> _Records to use_
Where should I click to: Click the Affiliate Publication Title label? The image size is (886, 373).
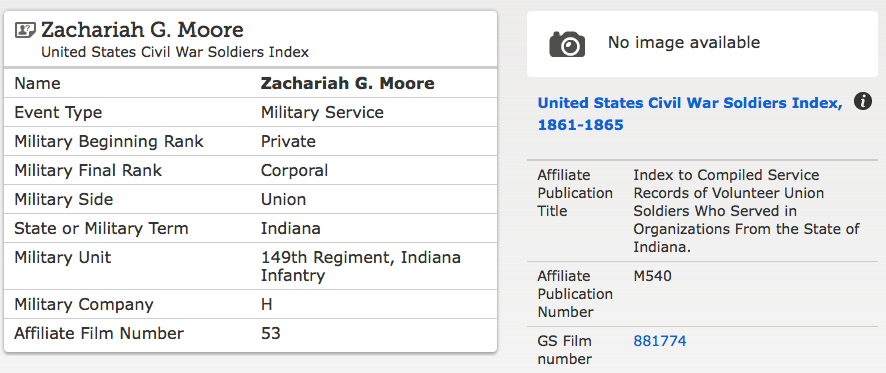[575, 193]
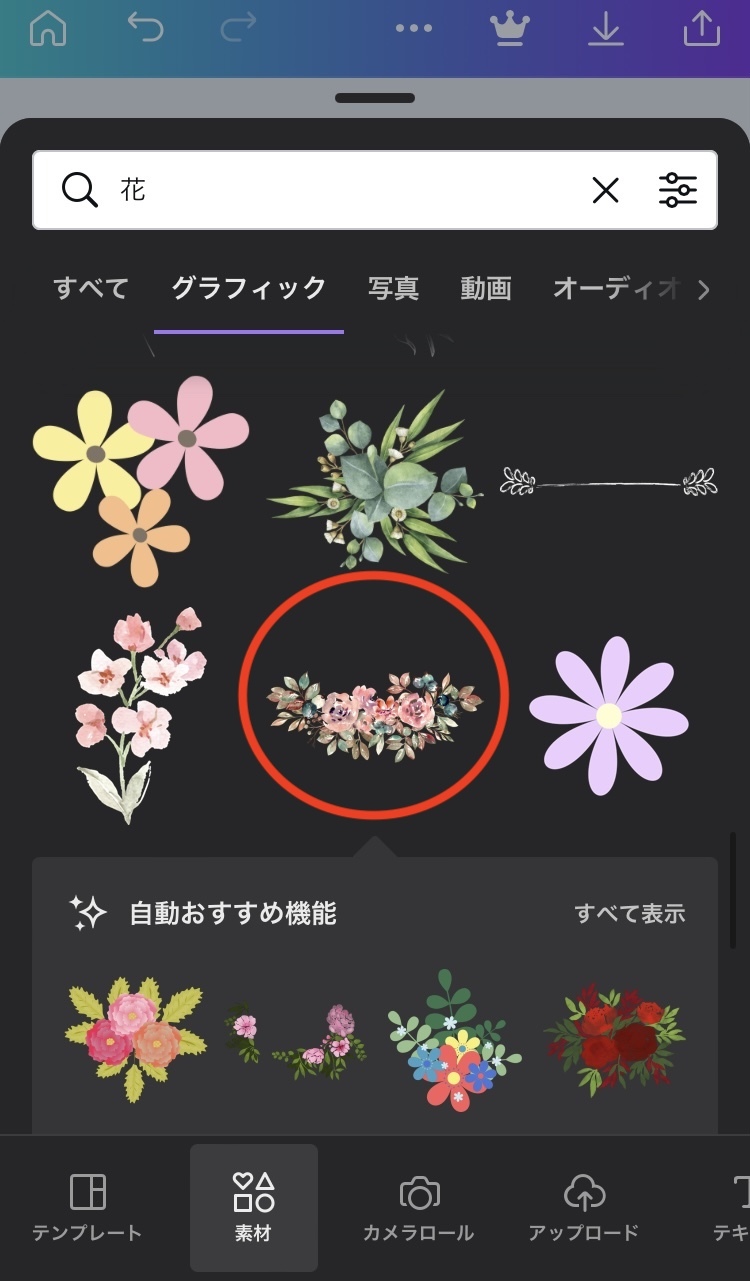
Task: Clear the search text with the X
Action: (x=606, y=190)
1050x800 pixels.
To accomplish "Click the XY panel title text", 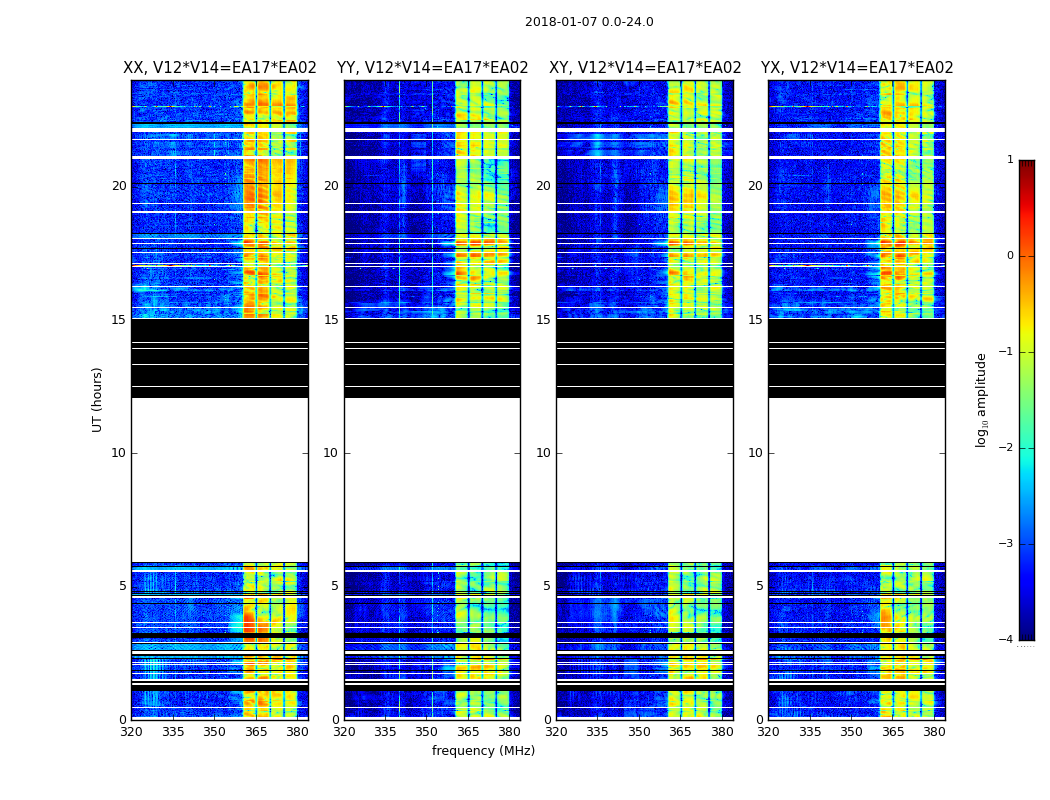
...
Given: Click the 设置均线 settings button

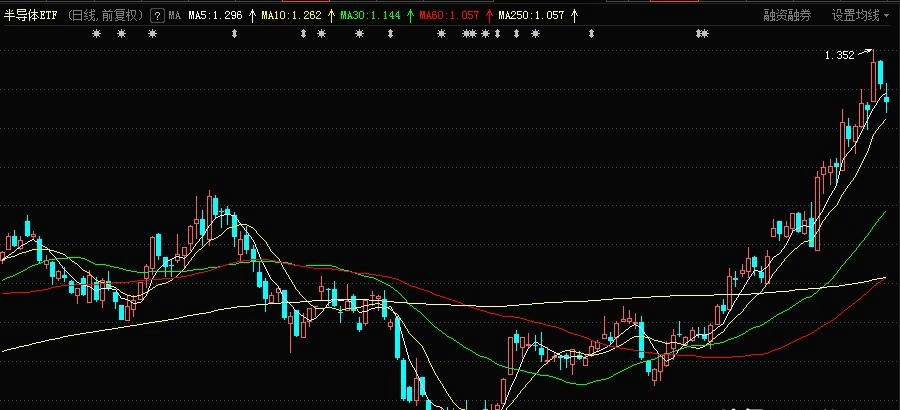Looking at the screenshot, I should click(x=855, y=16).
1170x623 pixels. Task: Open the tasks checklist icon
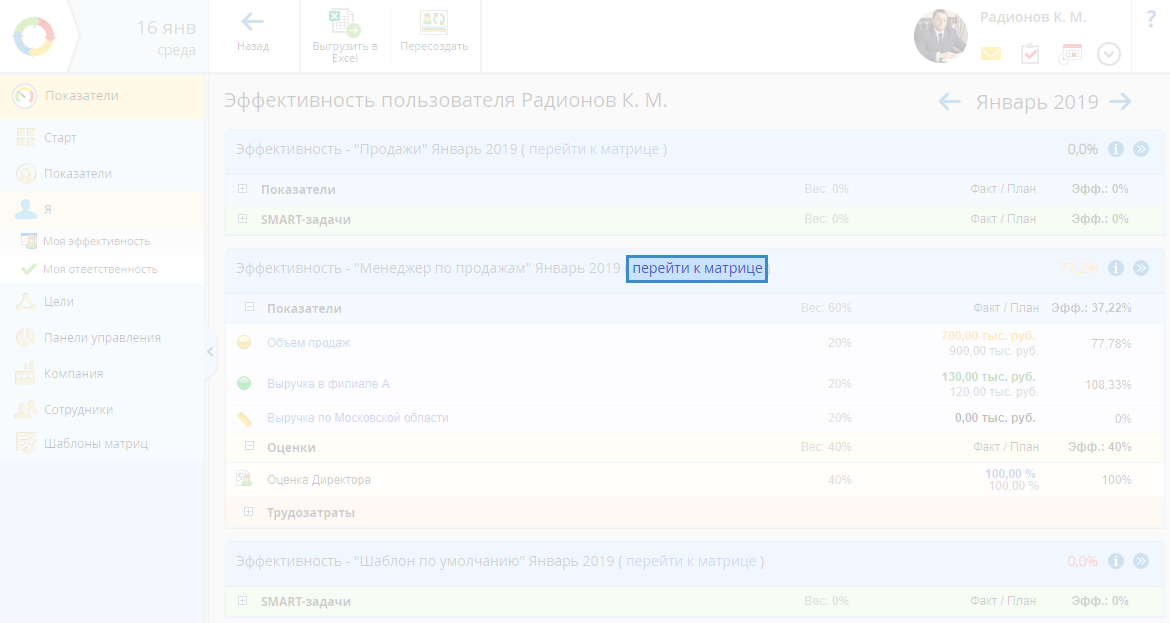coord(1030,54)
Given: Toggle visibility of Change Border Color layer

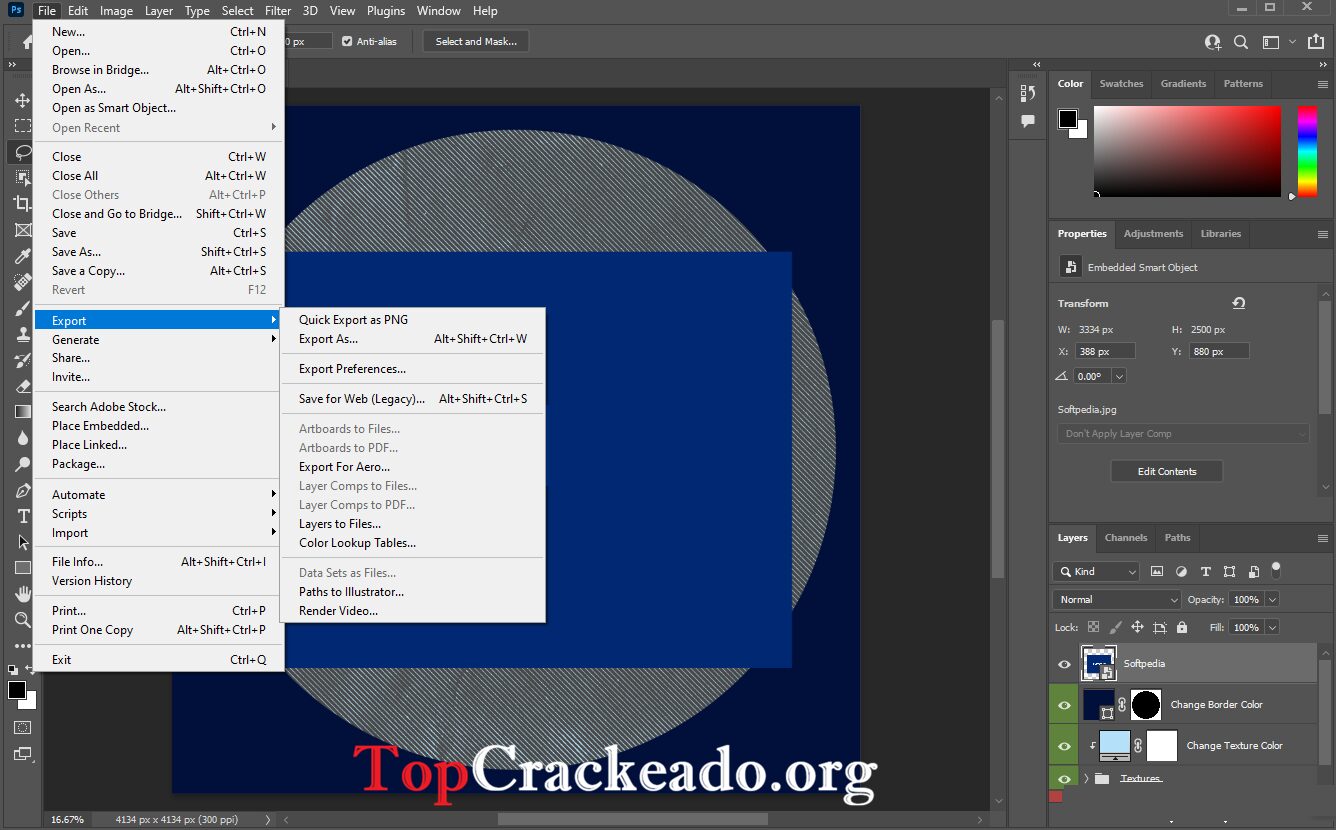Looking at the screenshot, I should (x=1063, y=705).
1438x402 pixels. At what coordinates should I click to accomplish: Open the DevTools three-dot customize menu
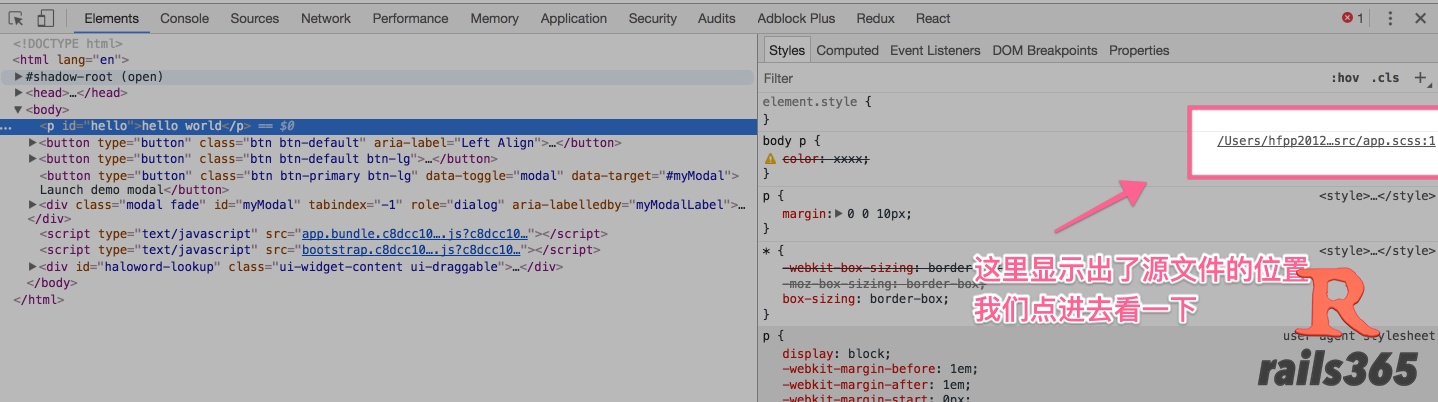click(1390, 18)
...
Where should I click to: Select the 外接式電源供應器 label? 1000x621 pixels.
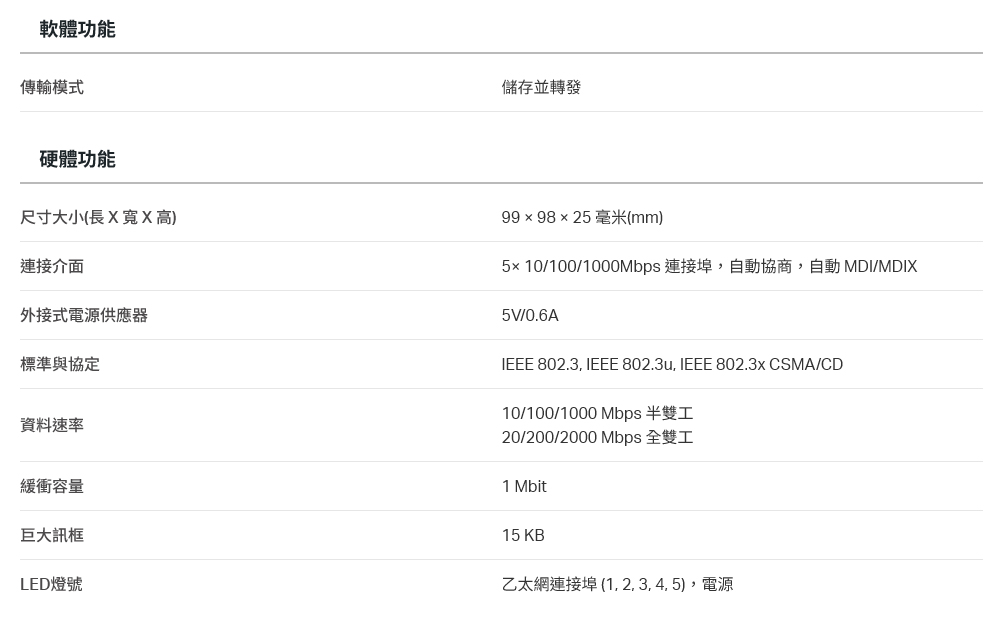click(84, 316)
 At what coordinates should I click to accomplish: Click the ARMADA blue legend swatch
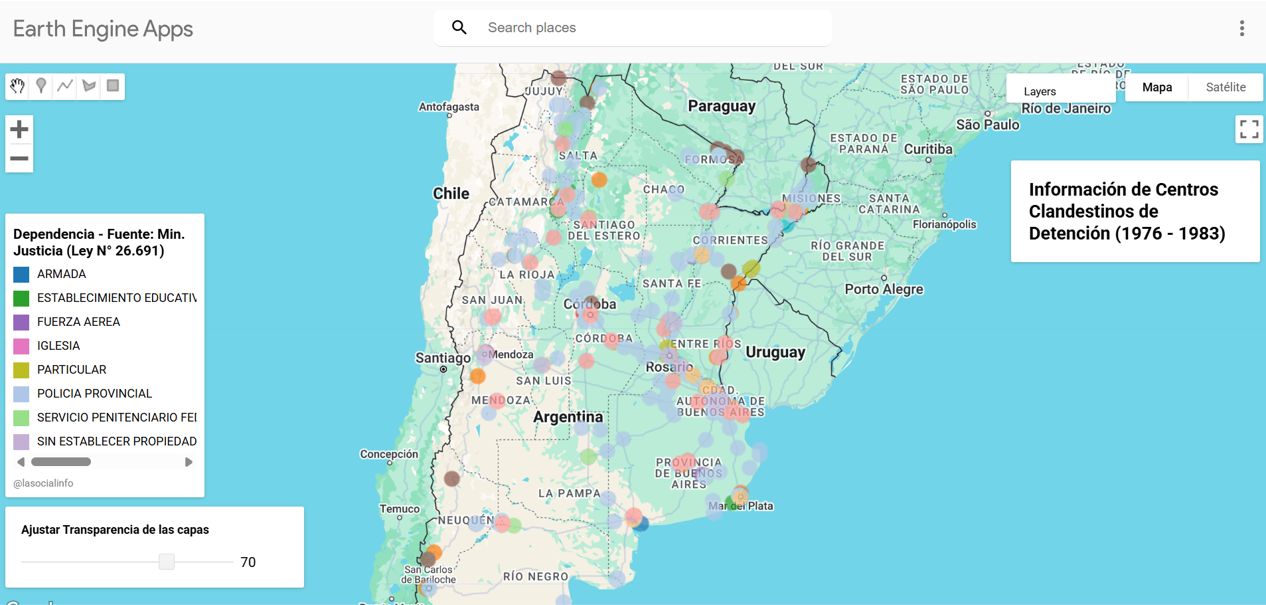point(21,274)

> _Work item_
Working from the data above, repeat exactly, and only, the lines that begin at the line containing "Where should I click to: Click" and stop after the line containing "the XY panel"; pictures are not copied.

> _Solution below_
Where should I click to: Click the Affiliate Publication Title label? The image size is (886, 373).
[575, 193]
Task: Clear the search text with the X
Action: (x=606, y=190)
1050x800 pixels.
To accomplish "Click the XY panel title text", 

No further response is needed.